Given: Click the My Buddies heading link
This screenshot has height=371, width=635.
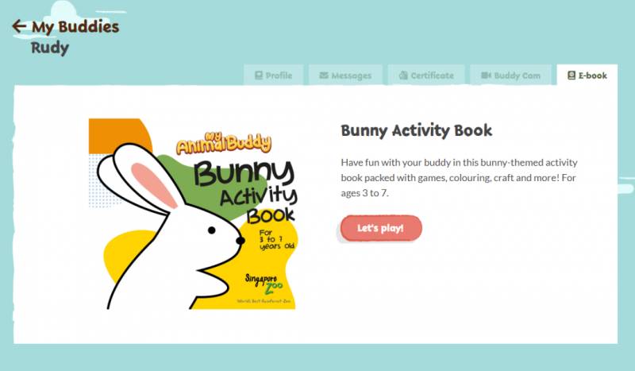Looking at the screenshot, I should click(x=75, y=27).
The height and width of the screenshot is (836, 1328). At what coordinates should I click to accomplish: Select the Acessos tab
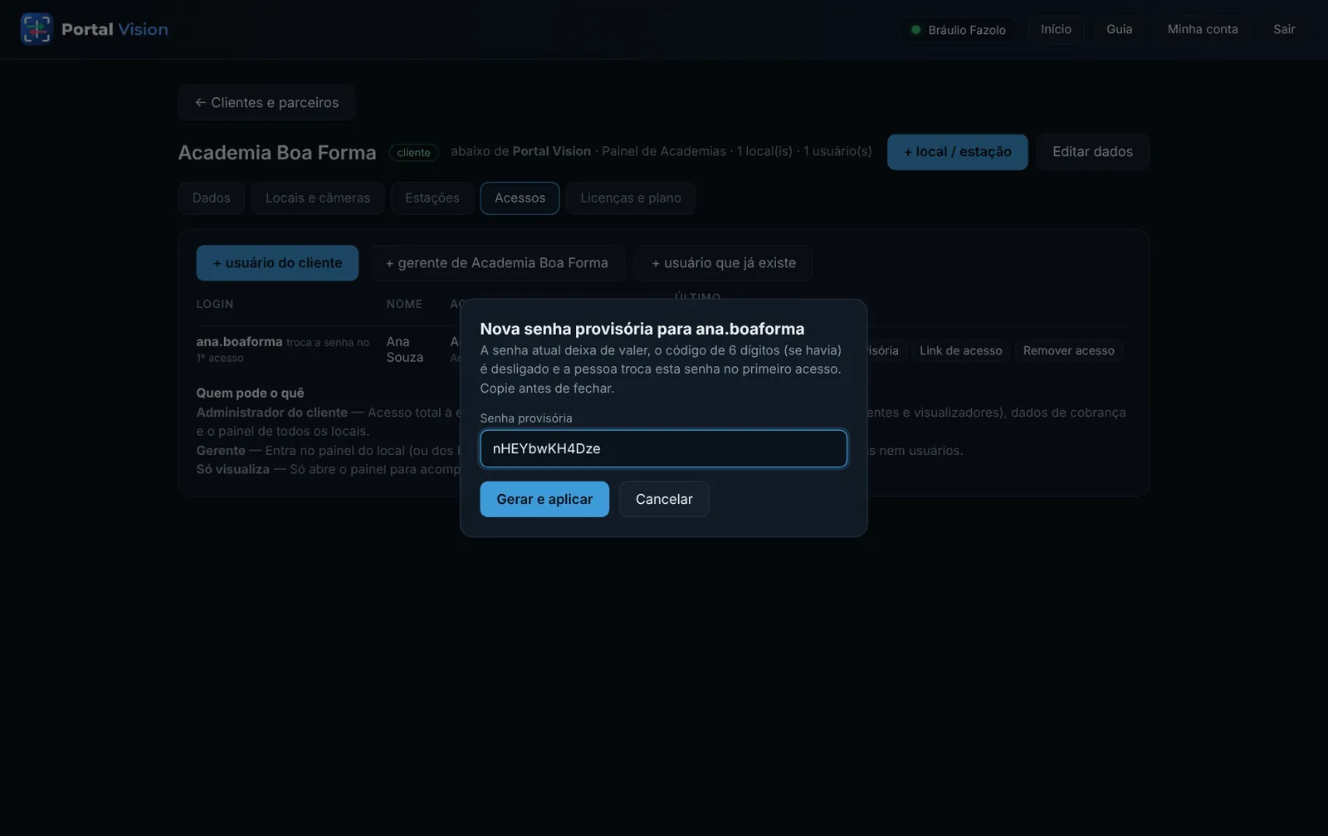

==

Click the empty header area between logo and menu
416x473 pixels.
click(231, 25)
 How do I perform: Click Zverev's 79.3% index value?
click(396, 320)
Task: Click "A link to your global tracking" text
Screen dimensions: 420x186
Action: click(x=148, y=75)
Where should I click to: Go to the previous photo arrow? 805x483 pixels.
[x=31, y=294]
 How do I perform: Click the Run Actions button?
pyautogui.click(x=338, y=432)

## WORK TO BE COMPLETED
Please transcribe exactly the part of the records that opens with the line containing "Given: Click the My Buddies heading link" and closes with the line containing "The height and", both ends included, and leave out the pictures.

## COMPLETED EXERCISE
Given: Click the My Buddies heading link
This screenshot has height=371, width=635.
Looking at the screenshot, I should click(x=75, y=27).
The height and width of the screenshot is (836, 1328). At what coordinates should I click to accomplish: Select the Acessos tab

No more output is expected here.